EXCERPT PROVIDED START

Total Rialto cume sank almost $2.4 million to $18.3 million for 32 shows on the boards. Overall attendance fell by more than 20,000 to 229,603, or 75% of capacity.
Some shows, including "In the Heights" ($492,463), "Burn the Floor" ($199,039) and "The 39 Steps" ($138,621), saw B.O. figures plummet by as much as one-third, and some recent-vintage musical productions from last season -- "West Side Story" ($857,501), "Hair" ($627,172) and "Next to Normal" ($311,150) -- were off by about a quarter.
Nonetheless, the number many legiters had their eyes on was the one for "Brighton Beach Memoirs" ($119,561). To the surprise of many, the lukewarm-to-glowing reviews the production earned after its Oct. 25 opening caused no discernible bump in sales: Last week receipts slipped slightly and producers decided to pull the plug, shuttering the revival on Sunday (Daily Variety, Nov. 2).

EXCERPT PROVIDED END
DATA UNDER STUDY START

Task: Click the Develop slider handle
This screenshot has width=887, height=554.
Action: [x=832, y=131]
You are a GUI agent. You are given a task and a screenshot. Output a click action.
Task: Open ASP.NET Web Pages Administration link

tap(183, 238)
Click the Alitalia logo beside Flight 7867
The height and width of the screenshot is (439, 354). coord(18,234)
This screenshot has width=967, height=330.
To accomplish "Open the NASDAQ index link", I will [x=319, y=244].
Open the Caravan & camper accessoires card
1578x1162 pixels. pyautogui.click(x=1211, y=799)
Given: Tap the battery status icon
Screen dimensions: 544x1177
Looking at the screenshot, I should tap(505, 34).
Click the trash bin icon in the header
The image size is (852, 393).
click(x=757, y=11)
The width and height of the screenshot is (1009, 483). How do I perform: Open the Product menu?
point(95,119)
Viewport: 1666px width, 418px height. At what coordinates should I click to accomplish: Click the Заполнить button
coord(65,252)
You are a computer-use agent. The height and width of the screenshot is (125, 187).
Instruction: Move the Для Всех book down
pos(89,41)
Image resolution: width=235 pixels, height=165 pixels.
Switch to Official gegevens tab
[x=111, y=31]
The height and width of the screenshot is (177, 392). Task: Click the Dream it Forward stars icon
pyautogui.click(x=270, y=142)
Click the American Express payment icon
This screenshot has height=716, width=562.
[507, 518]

DATA UNDER STUDY END

TASKS AND EXERCISES =
1) In the Broadway box office excerpt, what dollar figure is given for "Brighton Beach Memoirs"?
2) Translate this sentence from the Broadway box office excerpt into Spanish: "Overall attendance fell by more than 20,000 to 229,603, or 75% of capacity."
3) Write what comes next in the Broadway box office excerpt, picking up after its last sentence.
You can set the records aside; they aren't needed here.

RESULTS OF THE TASKS =
1) $119,561

2) La asistencia total cayó en más de 20.000, hasta 229.603, es decir, el 75 % de la capacidad.

3)
On the other hand, strong reviews seem to have given at least a bit of a boost to "Finian's Rainbow" ($371,003), which opened Thursday and saw box office step up by about 8%.
Among previewing productions, "Fela!" ($200,810 for seven perfs) fell slightly while both "Ragtime" ($364,924) and "In the Next Room or the Vibrator Play" ($120,650) each got a boost from playing a full week of eight perfs vs. a partial frame last week.